_Text under study:_
+++

Drum Roll, Please. And the Top Ranked Virginia Colleges Are…

Oh, my, U.S. News & World-Report has just published its Best College rankings for 2018. Poring through college rankings is like slowing down on the  Interstate to check out a car wreck — you know you shouldn’t do it, and you know it’s a waste of time, but you do it anyway. So, for your viewing pleasure, here are the rankings for Virginia’s public universities:

Corrections: Mary Washington University should read “University of Mary Washington.” The tuition at Hollins University is $39,035.

What stands out to me is the marked contrast in tuition levels at public and private institutions. The sticker price for public institutions is significantly lower that for the privates. On average Virginia’s public universities charge $13,575 in tuition and fees. On average the privates charge $33,650. (These expenses do not include room, board, textbooks or other expenses.)

Of course, there is a world of difference between the list price and the “net” price after institutionally provided financial aid. Wealthy private schools with big endowments such as Washington & Lee University and the University of Richmond can afford to knock their prices way down for select groups of students, but others are hard pressed to compete.

+++

_Required action:_
Reproduce the passage of the college-rankings post that begins with "Oh, my, U.S." and stops after "or other expenses.)", replacing "rankings" with "ratings" wherever it occurs.

Collected data

+++

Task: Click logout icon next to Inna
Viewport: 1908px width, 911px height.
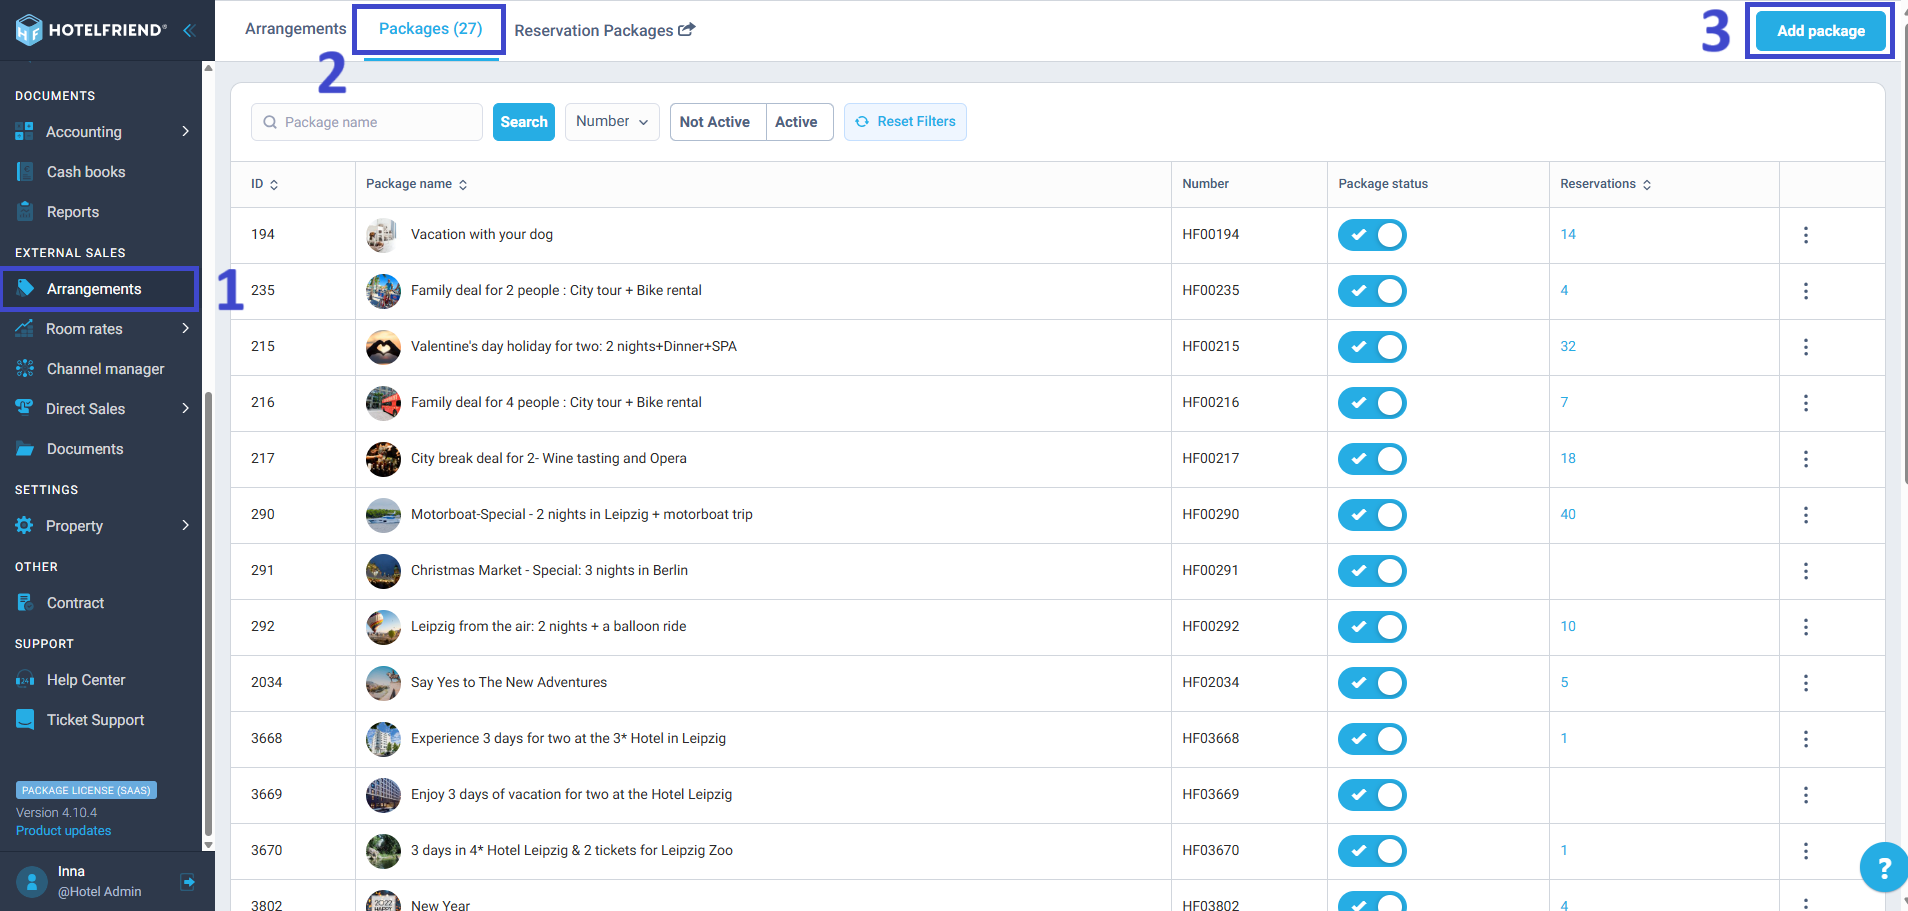Action: coord(188,881)
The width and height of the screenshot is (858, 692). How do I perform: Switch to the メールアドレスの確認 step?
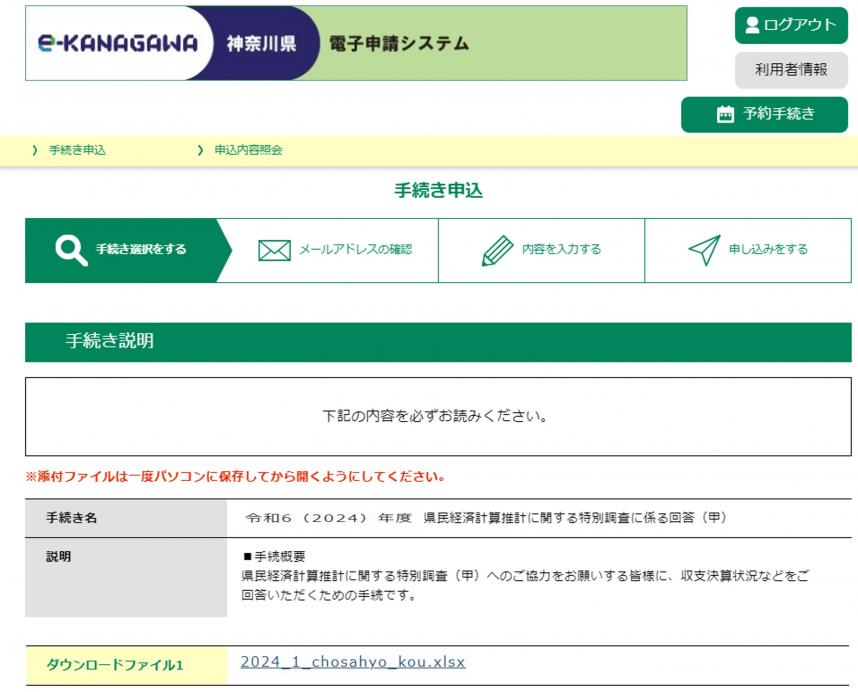(x=330, y=250)
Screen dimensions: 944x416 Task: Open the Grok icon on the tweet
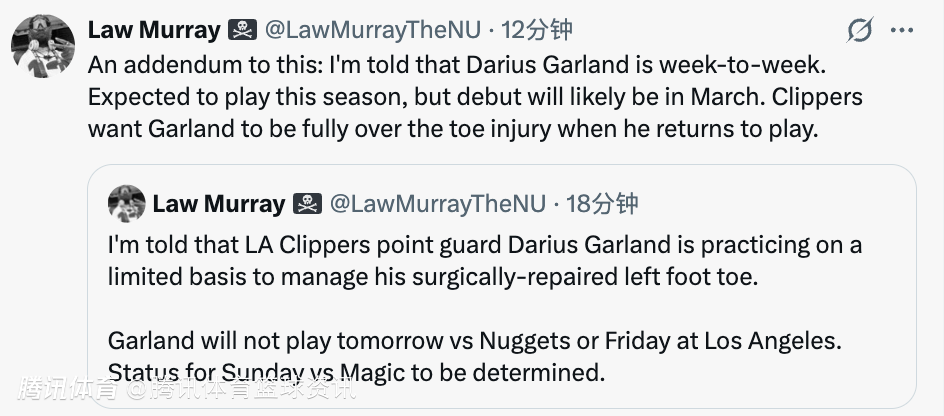[859, 31]
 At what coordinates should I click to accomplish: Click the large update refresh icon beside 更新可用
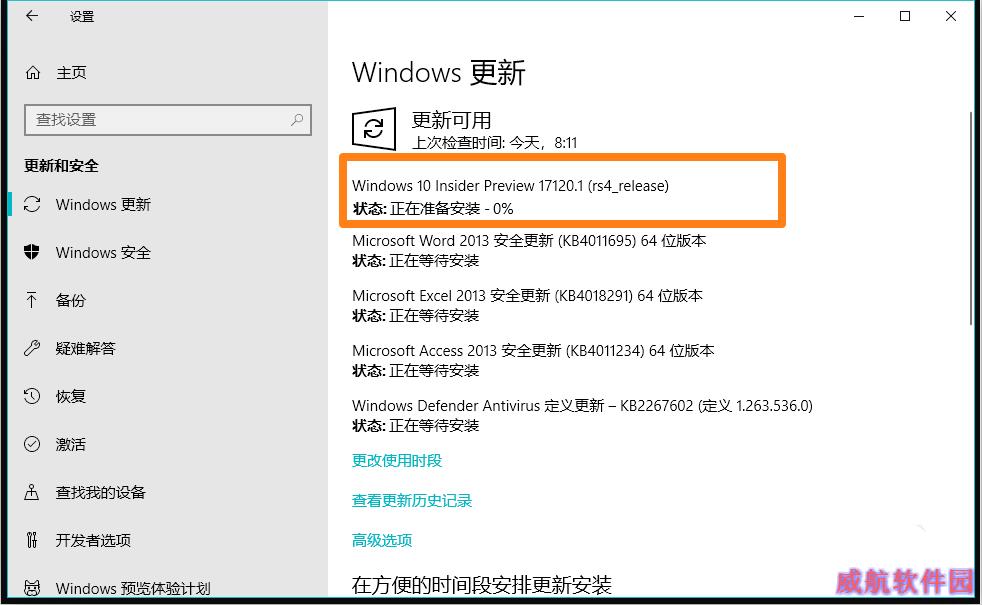click(x=374, y=129)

+++

_Solution:_
Oh, my, U.S. News & World-Report has just published its Best College ratings for 2018. Poring through college ratings is like slowing down on the  Interstate to check out a car wreck — you know you shouldn’t do it, and you know it’s a waste of time, but you do it anyway. So, for your viewing pleasure, here are the ratings for Virginia’s public universities:

Corrections: Mary Washington University should read “University of Mary Washington.” The tuition at Hollins University is $39,035.

What stands out to me is the marked contrast in tuition levels at public and private institutions. The sticker price for public institutions is significantly lower that for the privates. On average Virginia’s public universities charge $13,575 in tuition and fees. On average the privates charge $33,650. (These expenses do not include room, board, textbooks or other expenses.)